_Exercise_
As the answer, give a copy of each line below that includes the word "chart".

━━ Records

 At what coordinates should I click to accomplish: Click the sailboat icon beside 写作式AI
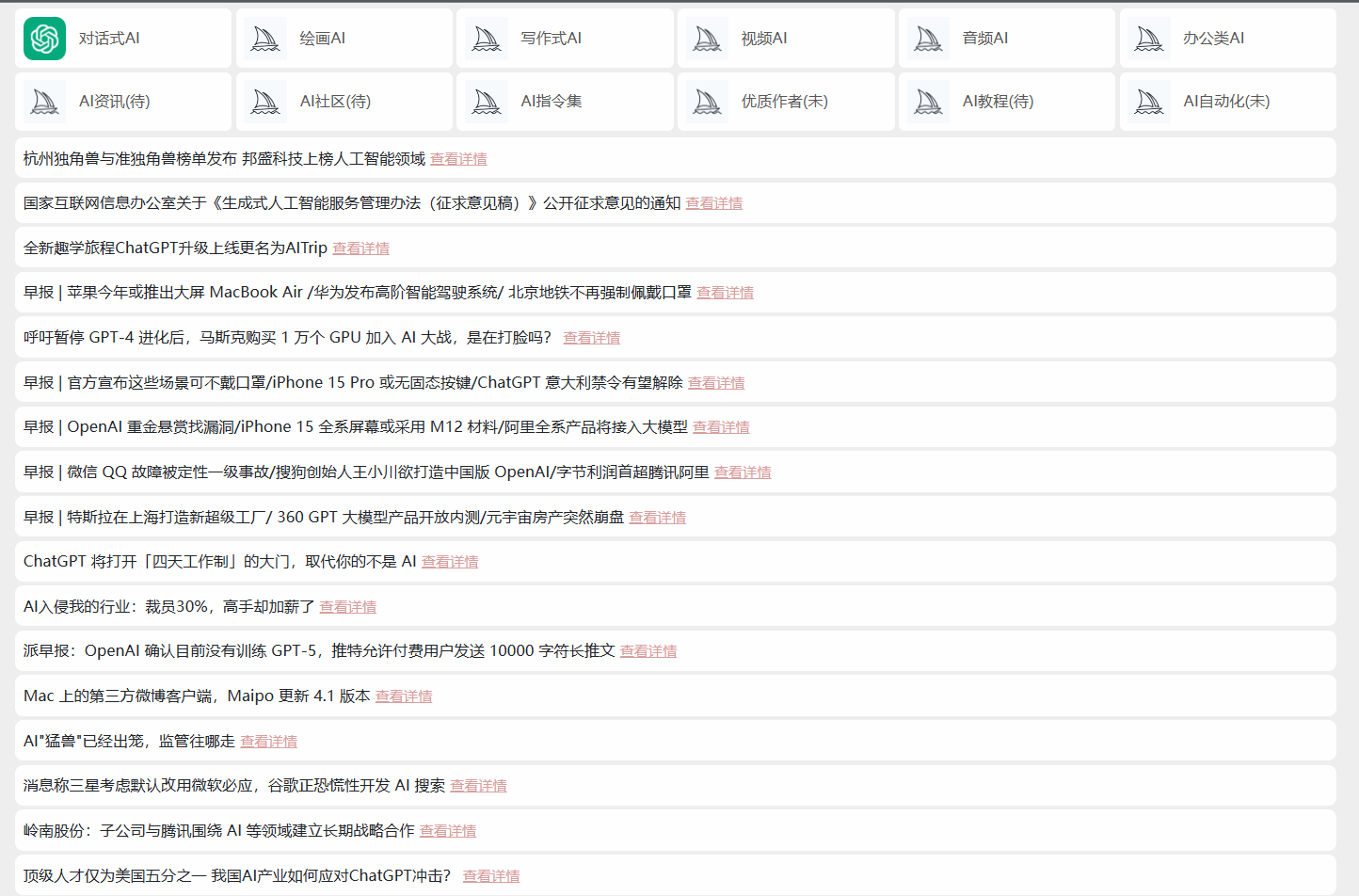pyautogui.click(x=487, y=39)
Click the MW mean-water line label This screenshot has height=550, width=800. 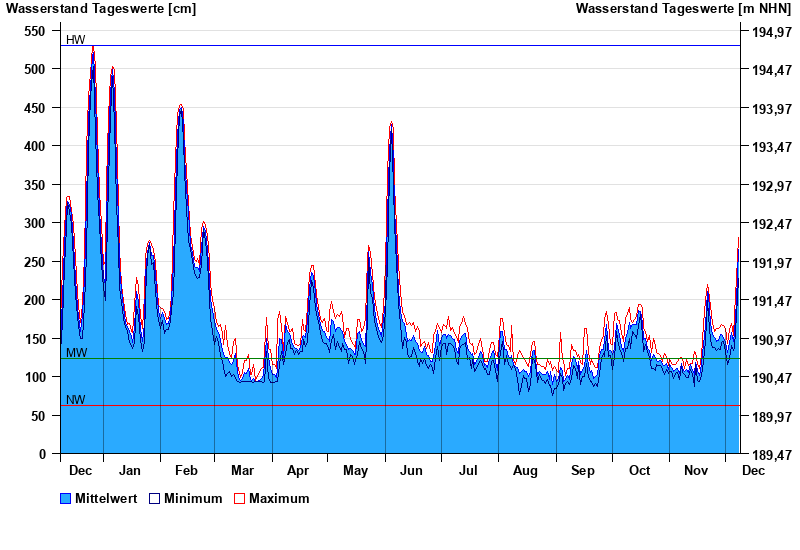point(76,353)
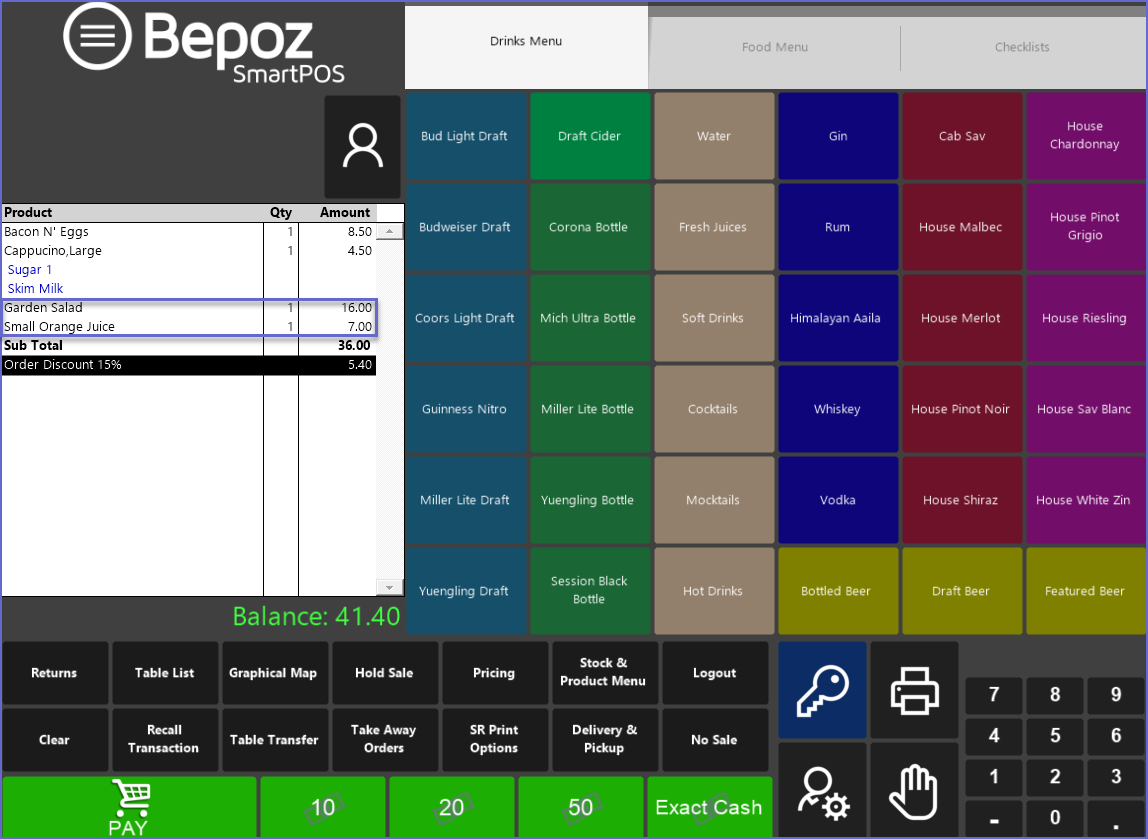
Task: Click the PAY shopping cart button
Action: click(x=129, y=807)
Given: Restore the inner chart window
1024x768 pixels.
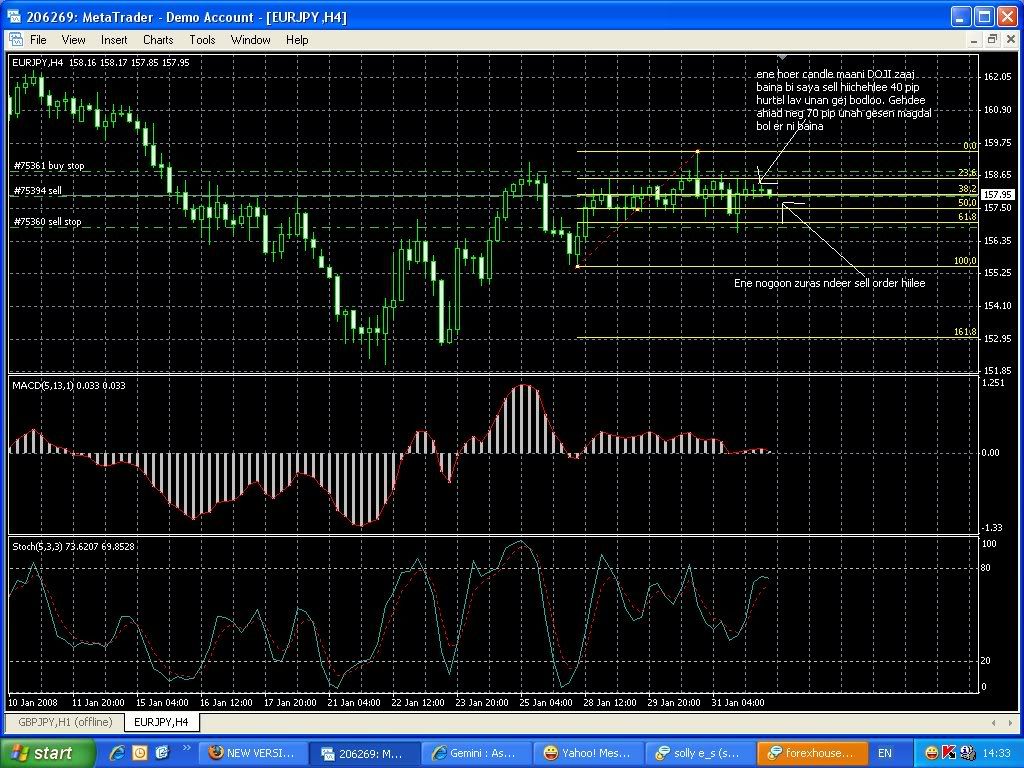Looking at the screenshot, I should [x=993, y=40].
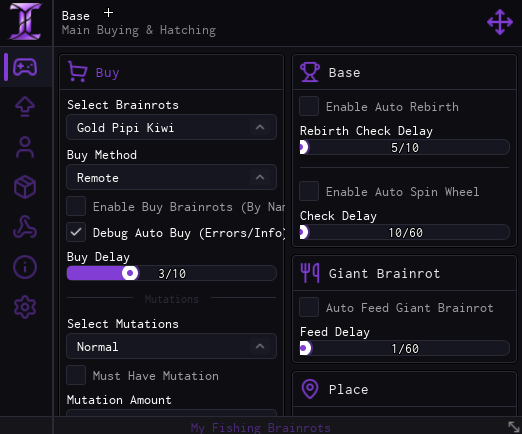
Task: Click the move window arrows icon
Action: tap(500, 22)
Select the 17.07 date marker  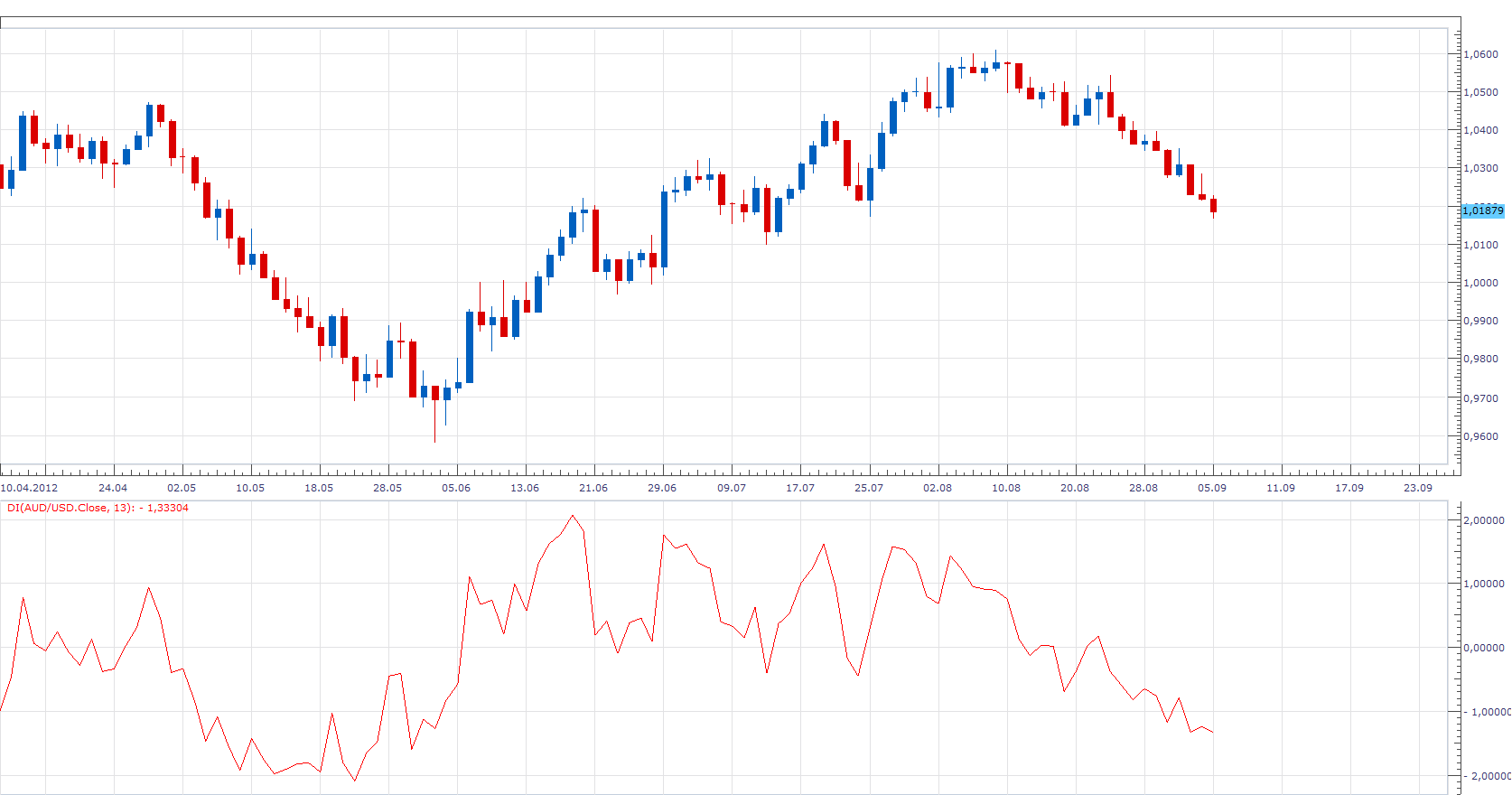[x=800, y=488]
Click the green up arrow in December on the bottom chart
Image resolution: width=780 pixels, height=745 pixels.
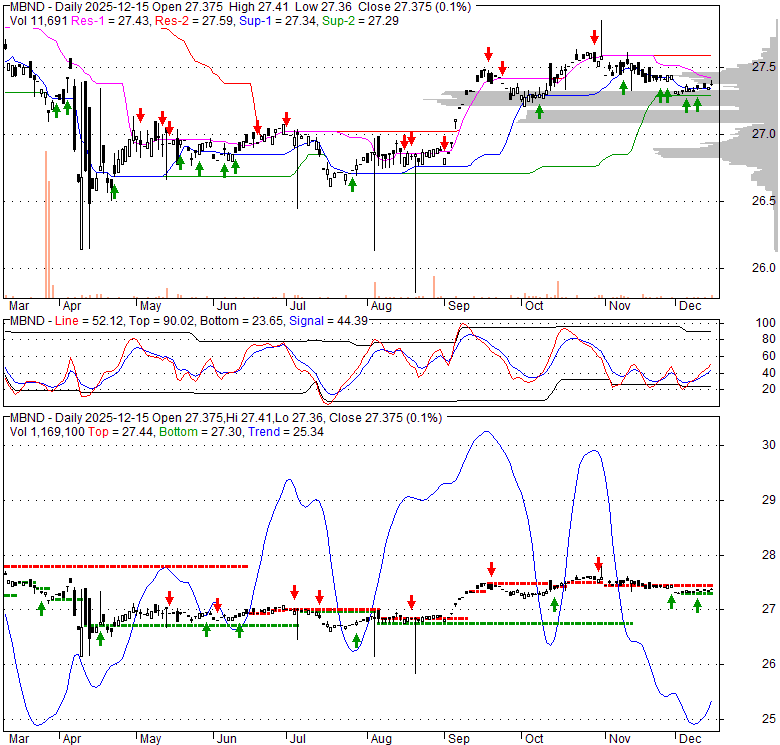(x=698, y=604)
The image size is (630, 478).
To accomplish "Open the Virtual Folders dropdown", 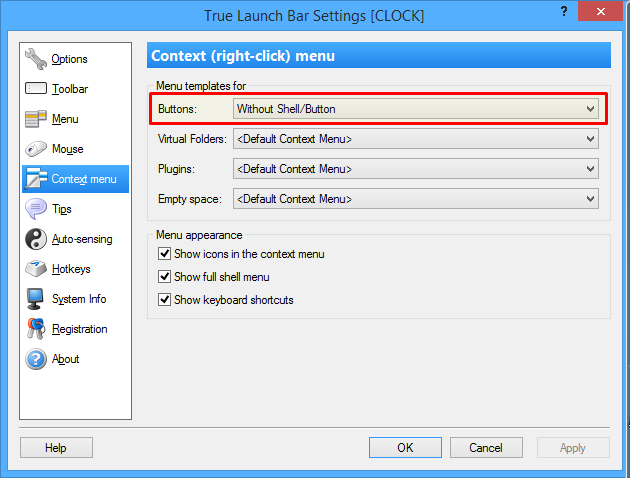I will point(415,139).
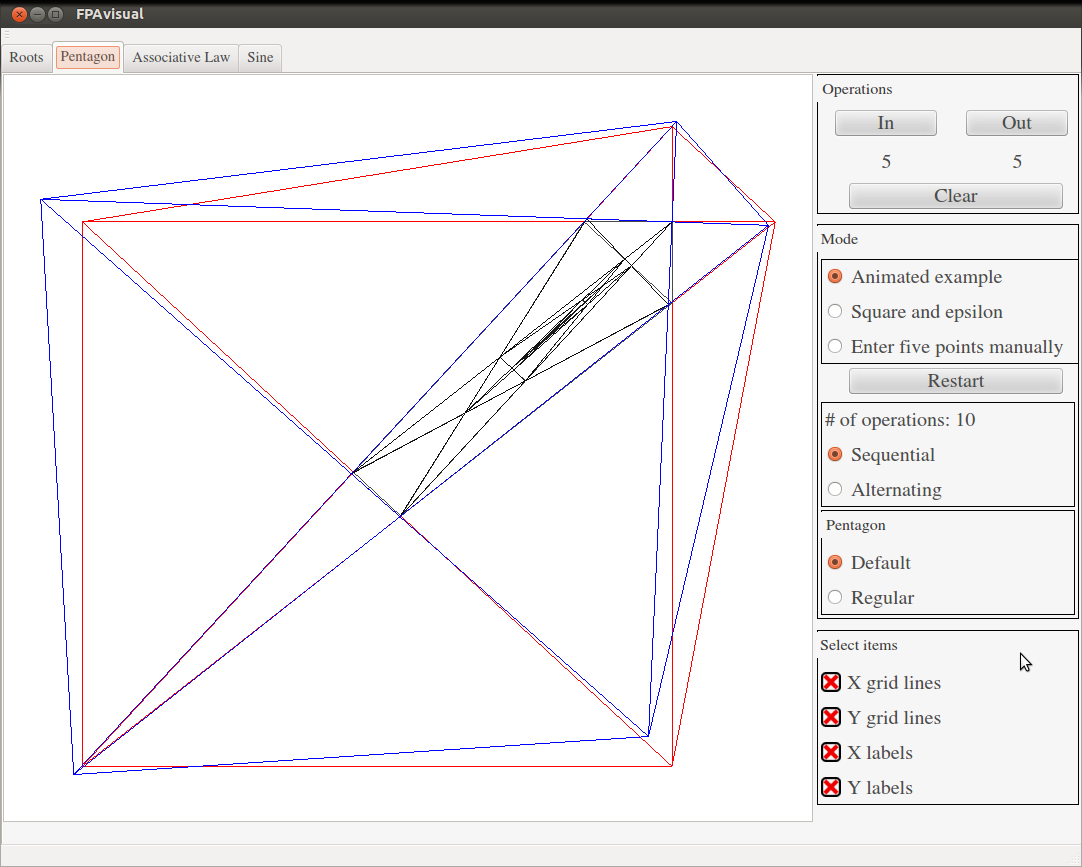Open the Associative Law tab
The width and height of the screenshot is (1082, 867).
tap(181, 57)
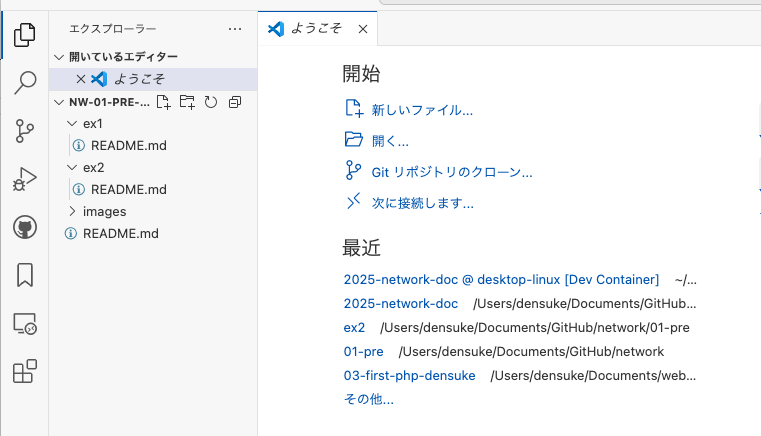This screenshot has height=436, width=761.
Task: Open the GitHub panel icon
Action: (25, 227)
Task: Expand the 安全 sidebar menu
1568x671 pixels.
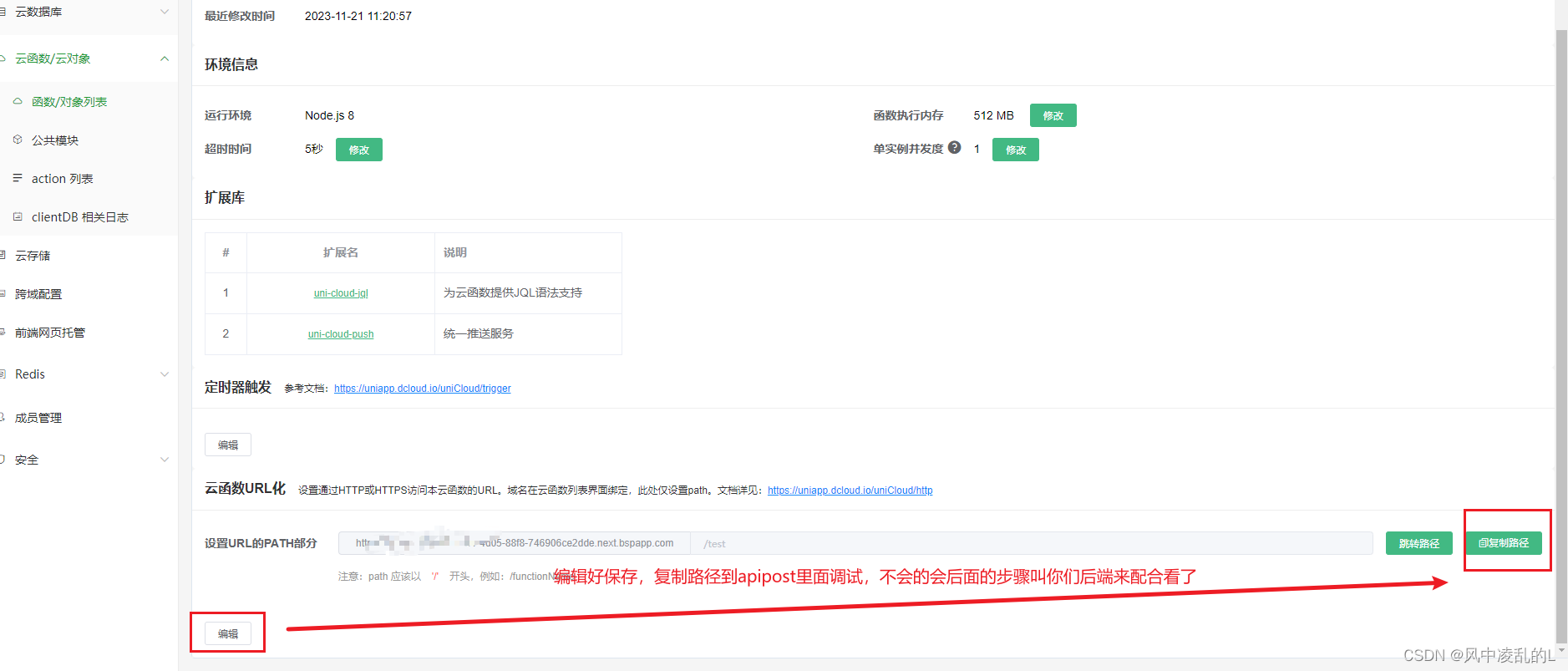Action: (165, 460)
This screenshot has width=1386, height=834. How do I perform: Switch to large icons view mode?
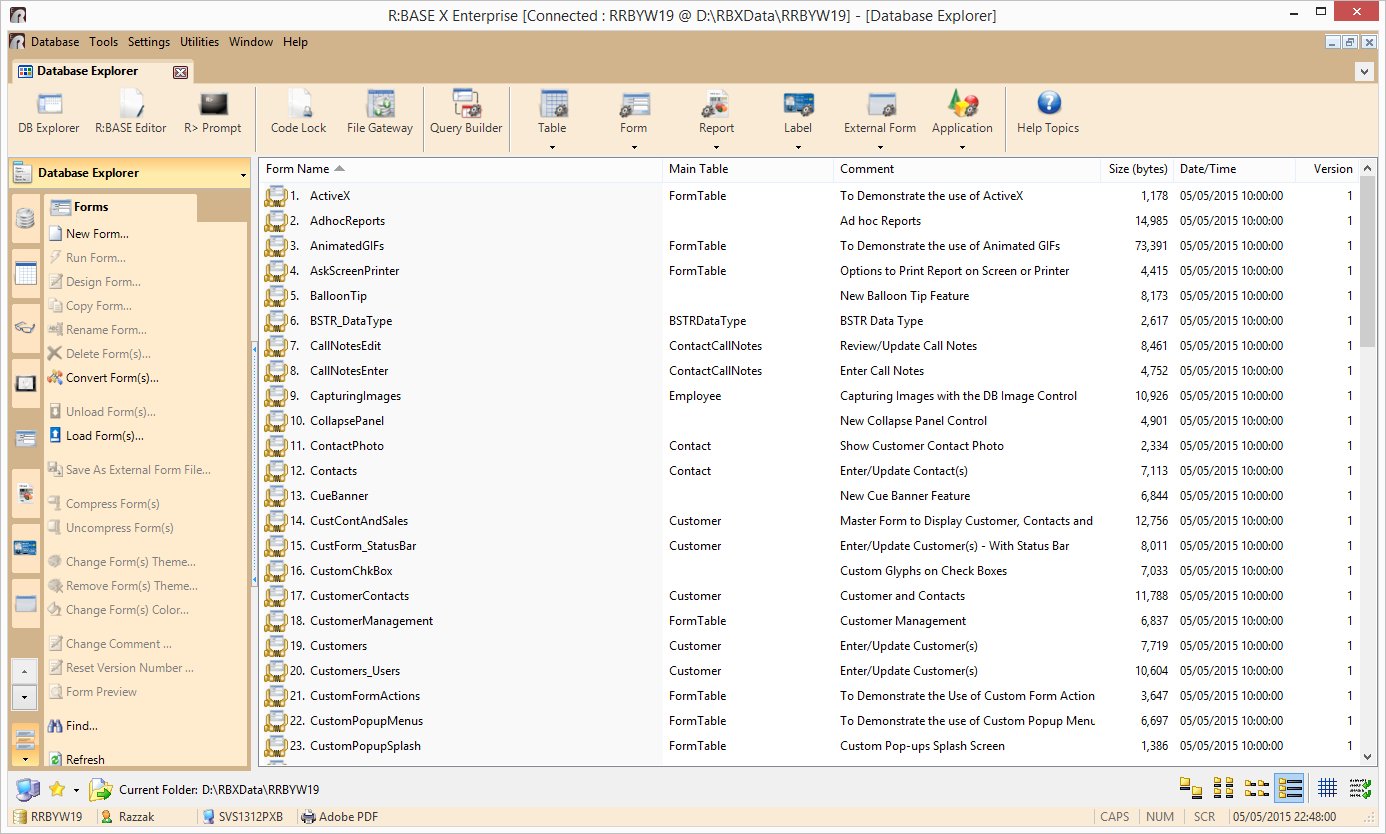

━━━━

_Output for this exercise_
Given: Restore the inner chart window
Click the green up arrow in December on the bottom chart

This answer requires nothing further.